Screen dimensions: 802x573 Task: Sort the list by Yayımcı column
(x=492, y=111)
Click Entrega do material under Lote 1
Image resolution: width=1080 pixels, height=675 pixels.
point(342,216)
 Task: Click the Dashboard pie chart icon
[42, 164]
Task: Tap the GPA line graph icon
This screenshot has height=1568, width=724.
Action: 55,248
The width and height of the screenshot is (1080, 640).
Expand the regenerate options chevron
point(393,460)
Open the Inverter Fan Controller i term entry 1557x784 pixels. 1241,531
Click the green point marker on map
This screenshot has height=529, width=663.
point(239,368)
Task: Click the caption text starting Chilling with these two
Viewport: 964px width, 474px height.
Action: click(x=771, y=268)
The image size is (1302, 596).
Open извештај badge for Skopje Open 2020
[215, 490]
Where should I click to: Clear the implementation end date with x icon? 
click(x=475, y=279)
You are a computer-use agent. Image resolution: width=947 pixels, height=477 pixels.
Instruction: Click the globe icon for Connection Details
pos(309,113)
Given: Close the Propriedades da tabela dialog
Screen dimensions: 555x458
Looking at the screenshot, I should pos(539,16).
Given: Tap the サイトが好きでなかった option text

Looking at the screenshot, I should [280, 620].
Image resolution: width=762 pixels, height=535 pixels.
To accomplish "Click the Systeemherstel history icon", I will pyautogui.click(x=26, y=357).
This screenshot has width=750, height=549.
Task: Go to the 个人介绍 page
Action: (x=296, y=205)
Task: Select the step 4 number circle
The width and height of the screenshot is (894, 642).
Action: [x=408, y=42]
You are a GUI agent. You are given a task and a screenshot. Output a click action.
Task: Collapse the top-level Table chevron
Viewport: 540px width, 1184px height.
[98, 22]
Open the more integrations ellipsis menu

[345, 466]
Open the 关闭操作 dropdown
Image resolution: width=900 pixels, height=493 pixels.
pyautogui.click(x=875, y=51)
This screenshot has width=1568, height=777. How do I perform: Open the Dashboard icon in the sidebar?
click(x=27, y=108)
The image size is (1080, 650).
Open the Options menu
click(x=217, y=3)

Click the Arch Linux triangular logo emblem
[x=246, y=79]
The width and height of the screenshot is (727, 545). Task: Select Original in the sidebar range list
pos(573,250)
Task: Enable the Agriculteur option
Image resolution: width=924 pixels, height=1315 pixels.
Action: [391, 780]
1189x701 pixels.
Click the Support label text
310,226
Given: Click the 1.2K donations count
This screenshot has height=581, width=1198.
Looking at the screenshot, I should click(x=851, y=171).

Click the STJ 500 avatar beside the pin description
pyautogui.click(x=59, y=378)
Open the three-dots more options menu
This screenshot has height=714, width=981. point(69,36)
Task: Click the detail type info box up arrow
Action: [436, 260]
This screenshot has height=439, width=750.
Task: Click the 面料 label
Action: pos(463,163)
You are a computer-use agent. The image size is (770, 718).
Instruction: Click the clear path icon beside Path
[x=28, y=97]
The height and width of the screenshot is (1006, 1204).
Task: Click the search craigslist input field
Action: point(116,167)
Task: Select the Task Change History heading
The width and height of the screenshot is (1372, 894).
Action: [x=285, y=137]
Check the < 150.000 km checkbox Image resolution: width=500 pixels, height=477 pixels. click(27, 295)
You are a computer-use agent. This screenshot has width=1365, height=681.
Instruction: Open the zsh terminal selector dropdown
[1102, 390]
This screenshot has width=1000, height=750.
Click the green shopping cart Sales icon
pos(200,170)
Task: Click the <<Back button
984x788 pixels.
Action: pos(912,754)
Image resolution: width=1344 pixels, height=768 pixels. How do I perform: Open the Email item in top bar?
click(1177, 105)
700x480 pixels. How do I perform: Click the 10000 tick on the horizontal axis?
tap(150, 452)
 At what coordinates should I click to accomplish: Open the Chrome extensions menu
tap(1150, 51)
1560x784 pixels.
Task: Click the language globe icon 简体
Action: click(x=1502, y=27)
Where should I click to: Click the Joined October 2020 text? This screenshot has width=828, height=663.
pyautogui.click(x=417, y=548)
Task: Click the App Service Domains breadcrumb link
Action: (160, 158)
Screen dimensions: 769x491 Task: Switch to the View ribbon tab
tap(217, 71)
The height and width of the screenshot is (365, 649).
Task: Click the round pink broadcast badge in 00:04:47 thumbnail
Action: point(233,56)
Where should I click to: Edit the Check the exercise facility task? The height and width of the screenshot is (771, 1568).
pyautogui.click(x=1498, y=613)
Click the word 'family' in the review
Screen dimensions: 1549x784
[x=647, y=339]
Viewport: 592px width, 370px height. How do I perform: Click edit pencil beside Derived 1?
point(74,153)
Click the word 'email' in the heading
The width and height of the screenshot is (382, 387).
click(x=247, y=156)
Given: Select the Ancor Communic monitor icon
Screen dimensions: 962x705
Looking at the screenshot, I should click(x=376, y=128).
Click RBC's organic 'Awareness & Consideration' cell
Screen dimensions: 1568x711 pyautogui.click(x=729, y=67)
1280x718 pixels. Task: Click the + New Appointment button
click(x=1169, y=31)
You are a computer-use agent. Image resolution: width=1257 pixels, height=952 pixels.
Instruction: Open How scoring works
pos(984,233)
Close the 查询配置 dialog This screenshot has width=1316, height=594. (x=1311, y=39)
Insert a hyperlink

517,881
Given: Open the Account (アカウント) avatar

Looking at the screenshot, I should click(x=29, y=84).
__________
• WHAT YOU SHOULD DO:
Return each line from the data where the string "heading" can be found.

• RESPONSE TO THIS EXERCISE:
Task: Select the Task Change History heading
Click the word 'email' in the heading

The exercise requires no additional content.